#### Task to carry out:
Down to the final line, write out the material beneath exactly, without pictures.

Segment Start: Data to examine

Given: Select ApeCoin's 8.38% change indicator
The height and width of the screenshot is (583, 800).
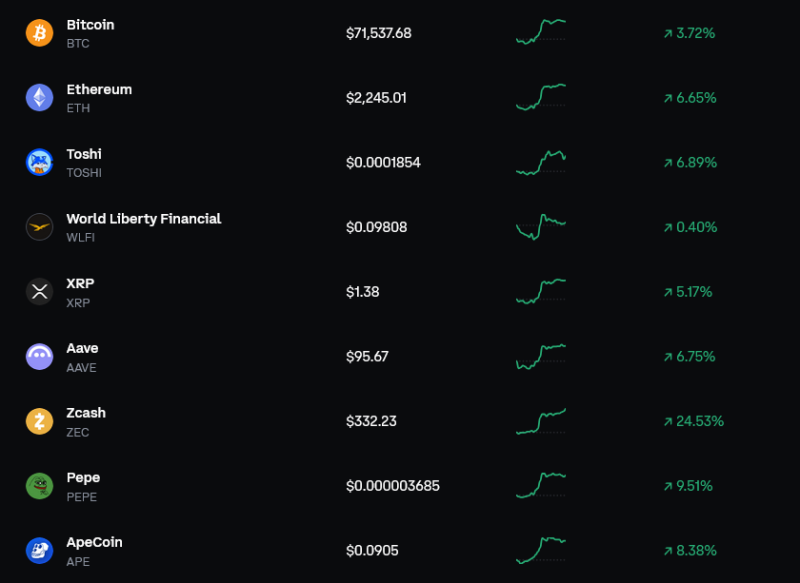Looking at the screenshot, I should pyautogui.click(x=689, y=550).
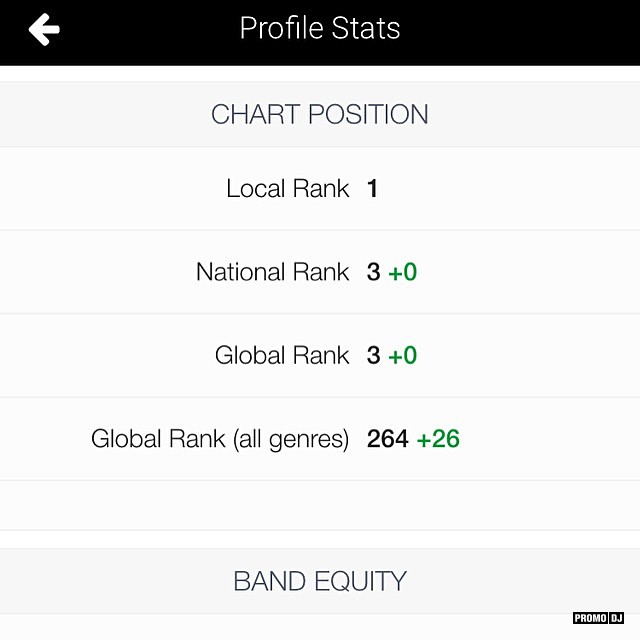
Task: Click the empty row under Global Rank (all genres)
Action: 320,505
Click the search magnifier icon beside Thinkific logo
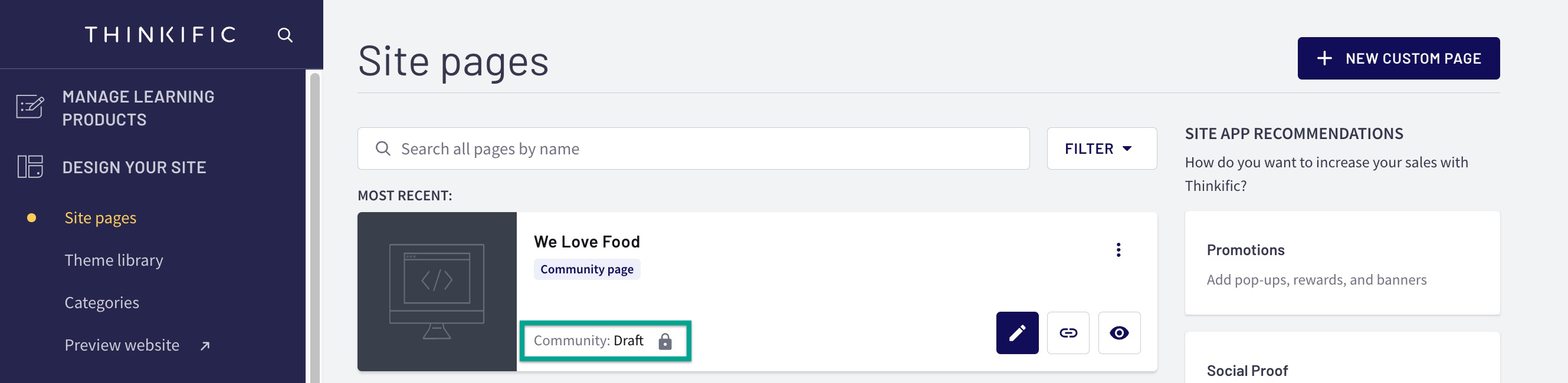Image resolution: width=1568 pixels, height=383 pixels. (285, 35)
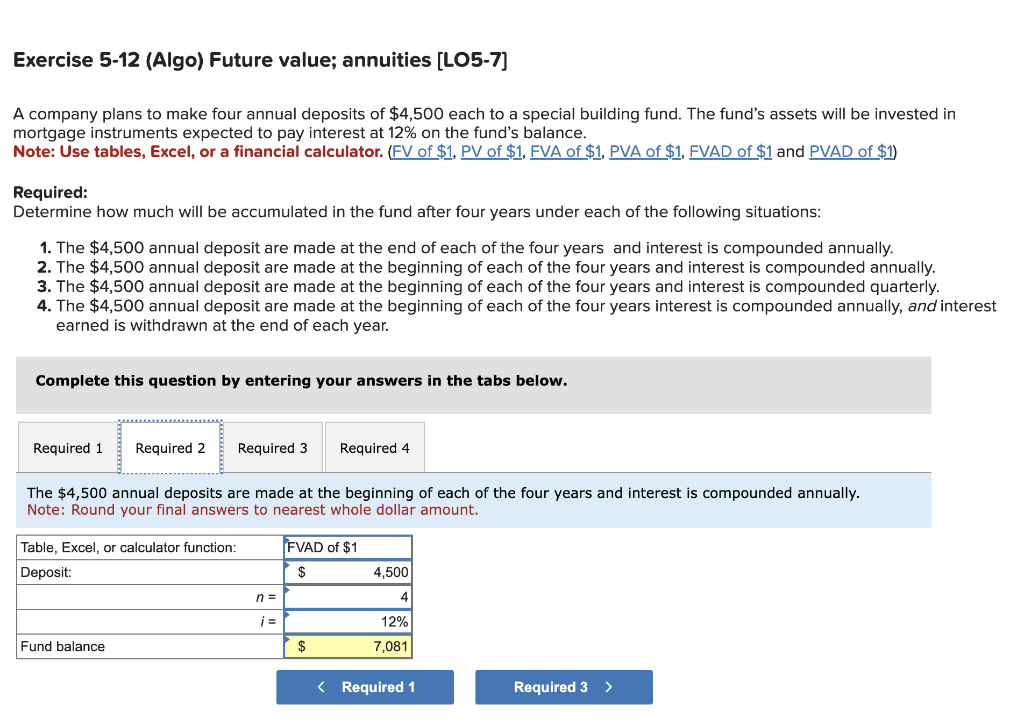Click the back chevron inside Required 1 button

(x=321, y=687)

Segment End: Data to examine

#### Your response:
Given: Select ApeCoin's 8.38% change indicator
The height and width of the screenshot is (583, 800).
Looking at the screenshot, I should pyautogui.click(x=689, y=550).
Task: Click the empty row under Global Rank (all genres)
Action: 320,505
Click the search magnifier icon beside Thinkific logo
Image resolution: width=1568 pixels, height=383 pixels. (285, 35)
Click the back chevron inside Required 1 button

(x=321, y=687)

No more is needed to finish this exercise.